WHAT IS REQUIRED:
Reproduce, please, the line that holds "Task: Open the hamburger menu button" and all later lines through the end of the entries below, exactly; omit pictures.

===============

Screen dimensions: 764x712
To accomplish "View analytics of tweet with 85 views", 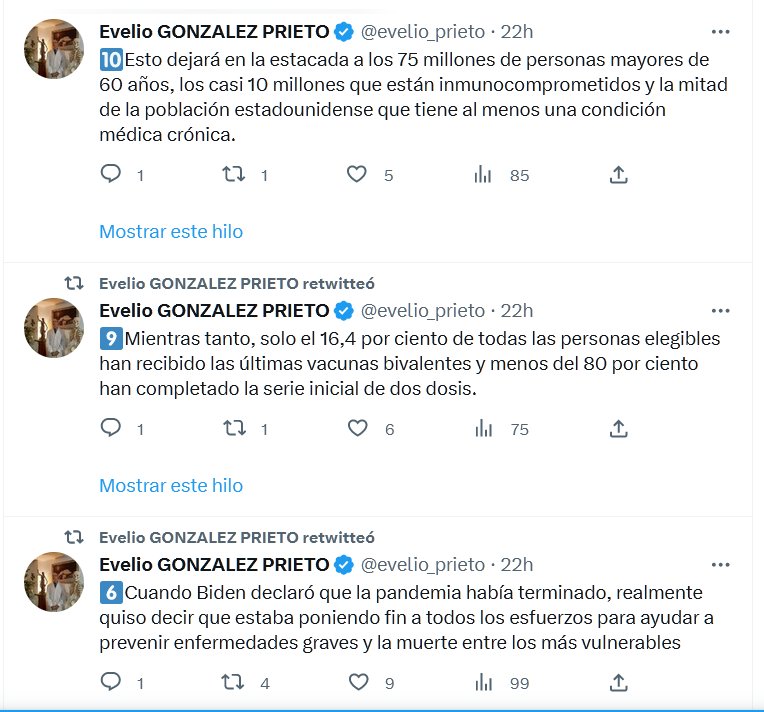I will 483,175.
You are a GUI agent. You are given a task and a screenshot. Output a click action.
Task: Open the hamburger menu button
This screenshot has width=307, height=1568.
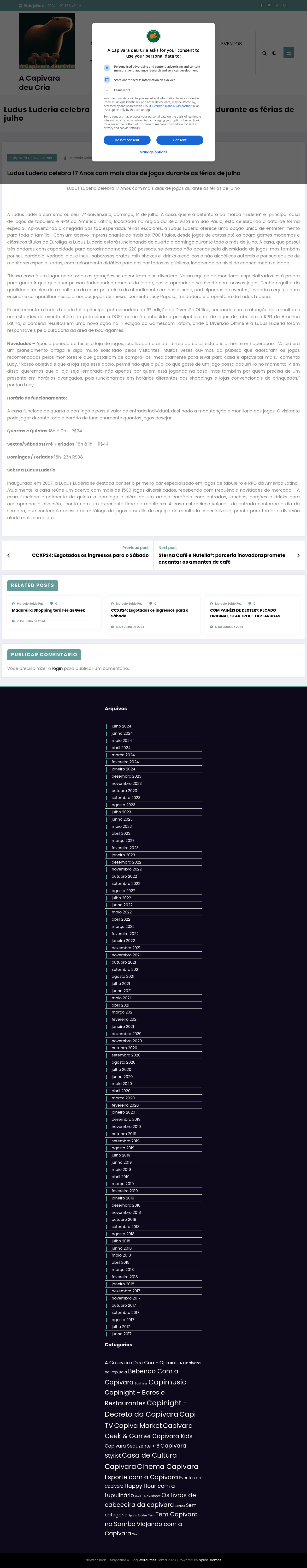289,53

===============

RESULT OF THE TASK:
Task: Open the hamburger menu button
This screenshot has width=307, height=1568.
289,53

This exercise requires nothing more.